With this symposium we wish to shed some light on the fraught encounter between the values that characterize the idea of an open, egalitarian society, and the intolerances articulated in the name of morality. As with previous Acts of the program, the symposium guests have not been asked to specify the meaning of morality, but rather to introduce case studies through which to think constructively about spaces and instances where binary distinctions – good and evil; right and wrong – fall apart. From the figure of the zombie and its dubious status as an allegory of the contemporary capitalist subject, through the role of comedy as a site for the performance of political critique, to the social organization of tent cities as forms of social protest; each guest will share her or his intellectual experience to form a base for concrete discussion.

The participants represent a wide range of disciplines: philosophy, psychoanalysis, literature, curating, criticism, art, anthropology and architecture.

  • Lars Bang Larsen (critic, Barcelona/Copenhagen)
  • Clémentine Deliss (director, Museum de Weltkulturen, Frankfurt)
  • Dessislava Dimova (art historian and freelance curator, Brussels)
  • Felix Ensslin (Professor for Aesthetics and Art Mediation, State Academy of Fine Arts, Stuttgart)
  • Nikolaus Hirsch (director, Städelschule, Frankfurt)
  • Candice Hopkins (curator, National Gallery of Canada, Ottawa)
  • Koyo Kouoh (administrator, curator and critic, Dakar)
  • Mian Mian (author, Shanghai)
  • Matthias Mühling (Head of Department Collections /Exhibitions/ Research, Städtische Galerie im Lembachhaus und Kunstbau, Munich)

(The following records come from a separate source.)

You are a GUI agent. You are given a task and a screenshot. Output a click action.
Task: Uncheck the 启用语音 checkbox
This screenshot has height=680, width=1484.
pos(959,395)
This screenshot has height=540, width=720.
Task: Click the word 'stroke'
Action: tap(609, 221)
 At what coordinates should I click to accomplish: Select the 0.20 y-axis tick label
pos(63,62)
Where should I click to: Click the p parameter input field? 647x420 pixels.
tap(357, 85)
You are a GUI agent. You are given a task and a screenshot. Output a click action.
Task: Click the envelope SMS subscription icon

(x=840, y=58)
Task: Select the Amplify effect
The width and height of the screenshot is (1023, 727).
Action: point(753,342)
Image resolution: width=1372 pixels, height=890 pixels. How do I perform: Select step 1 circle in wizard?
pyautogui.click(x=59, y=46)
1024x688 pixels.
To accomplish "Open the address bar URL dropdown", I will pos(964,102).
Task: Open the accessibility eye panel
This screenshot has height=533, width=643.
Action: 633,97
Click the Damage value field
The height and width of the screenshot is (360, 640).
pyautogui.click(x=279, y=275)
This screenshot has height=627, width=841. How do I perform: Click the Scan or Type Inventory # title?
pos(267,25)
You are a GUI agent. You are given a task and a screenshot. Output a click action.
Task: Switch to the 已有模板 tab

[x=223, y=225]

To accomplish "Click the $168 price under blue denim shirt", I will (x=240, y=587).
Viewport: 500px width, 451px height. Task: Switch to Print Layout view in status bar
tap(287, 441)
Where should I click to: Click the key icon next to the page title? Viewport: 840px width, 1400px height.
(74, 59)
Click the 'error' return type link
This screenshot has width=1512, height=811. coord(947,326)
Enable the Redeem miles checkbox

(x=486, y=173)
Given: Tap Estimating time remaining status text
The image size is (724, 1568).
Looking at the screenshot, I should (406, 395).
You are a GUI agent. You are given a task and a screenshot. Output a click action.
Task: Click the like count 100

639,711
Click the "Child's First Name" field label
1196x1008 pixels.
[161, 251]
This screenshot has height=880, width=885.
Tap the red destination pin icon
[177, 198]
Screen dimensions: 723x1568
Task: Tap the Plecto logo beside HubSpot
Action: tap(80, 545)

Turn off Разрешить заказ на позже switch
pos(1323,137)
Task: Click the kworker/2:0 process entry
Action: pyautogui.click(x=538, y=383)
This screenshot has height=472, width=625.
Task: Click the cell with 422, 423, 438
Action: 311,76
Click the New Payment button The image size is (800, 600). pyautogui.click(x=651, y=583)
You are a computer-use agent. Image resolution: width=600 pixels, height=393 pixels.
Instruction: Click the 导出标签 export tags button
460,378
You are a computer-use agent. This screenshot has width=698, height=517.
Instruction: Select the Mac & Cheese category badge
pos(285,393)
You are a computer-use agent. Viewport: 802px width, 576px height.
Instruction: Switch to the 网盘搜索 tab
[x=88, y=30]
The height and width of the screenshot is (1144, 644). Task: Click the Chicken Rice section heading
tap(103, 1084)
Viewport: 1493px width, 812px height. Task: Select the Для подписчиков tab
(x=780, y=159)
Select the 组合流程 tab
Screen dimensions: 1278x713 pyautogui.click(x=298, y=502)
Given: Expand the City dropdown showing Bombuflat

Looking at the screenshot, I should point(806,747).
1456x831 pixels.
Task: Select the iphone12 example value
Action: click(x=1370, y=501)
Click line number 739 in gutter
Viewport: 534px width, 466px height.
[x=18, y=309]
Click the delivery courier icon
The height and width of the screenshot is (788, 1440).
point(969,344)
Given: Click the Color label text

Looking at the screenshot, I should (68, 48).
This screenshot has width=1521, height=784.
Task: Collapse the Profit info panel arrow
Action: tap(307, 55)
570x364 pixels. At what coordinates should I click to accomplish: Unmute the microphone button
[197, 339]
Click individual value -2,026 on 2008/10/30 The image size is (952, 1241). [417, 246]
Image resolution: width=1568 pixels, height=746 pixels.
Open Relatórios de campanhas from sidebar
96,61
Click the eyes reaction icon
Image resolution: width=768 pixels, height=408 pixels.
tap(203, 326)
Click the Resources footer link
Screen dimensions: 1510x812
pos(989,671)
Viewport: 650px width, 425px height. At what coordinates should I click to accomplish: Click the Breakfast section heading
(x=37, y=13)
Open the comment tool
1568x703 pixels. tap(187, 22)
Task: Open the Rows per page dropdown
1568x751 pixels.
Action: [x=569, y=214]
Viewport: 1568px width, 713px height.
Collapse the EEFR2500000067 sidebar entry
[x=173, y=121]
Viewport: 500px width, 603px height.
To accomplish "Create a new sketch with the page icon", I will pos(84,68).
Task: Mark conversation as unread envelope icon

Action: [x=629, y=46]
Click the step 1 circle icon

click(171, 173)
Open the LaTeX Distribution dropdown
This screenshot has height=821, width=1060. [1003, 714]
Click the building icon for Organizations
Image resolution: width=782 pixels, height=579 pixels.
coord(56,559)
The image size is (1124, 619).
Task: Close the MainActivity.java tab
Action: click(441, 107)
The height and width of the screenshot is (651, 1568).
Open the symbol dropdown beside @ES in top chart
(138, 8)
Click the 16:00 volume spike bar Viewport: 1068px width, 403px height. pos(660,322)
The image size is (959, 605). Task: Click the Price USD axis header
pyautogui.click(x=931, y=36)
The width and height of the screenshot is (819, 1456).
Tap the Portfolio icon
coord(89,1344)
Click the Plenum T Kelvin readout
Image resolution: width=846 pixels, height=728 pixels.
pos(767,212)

  • Wendelien van Oldenborgh (artist, Rotterdam)
  • Adriano Pedrosa (independent curator, editor and writer, Saõ Paulo)
  • Tariq Ramadan (Professor of Contemporary Islamic Studies in the Faculty of Oriental Studies at Oxford University)
  • Aaron Schuster (philosopher, Institute for Cultural Inquiry, Berlin)
  • Tirdad Zolghadr (independent critic and curator, New York, teacher at Center for Curatorial Studies, Bard College).
  • And with New-York-based artist, Rainer Ganahl, as a special respondent from the audience.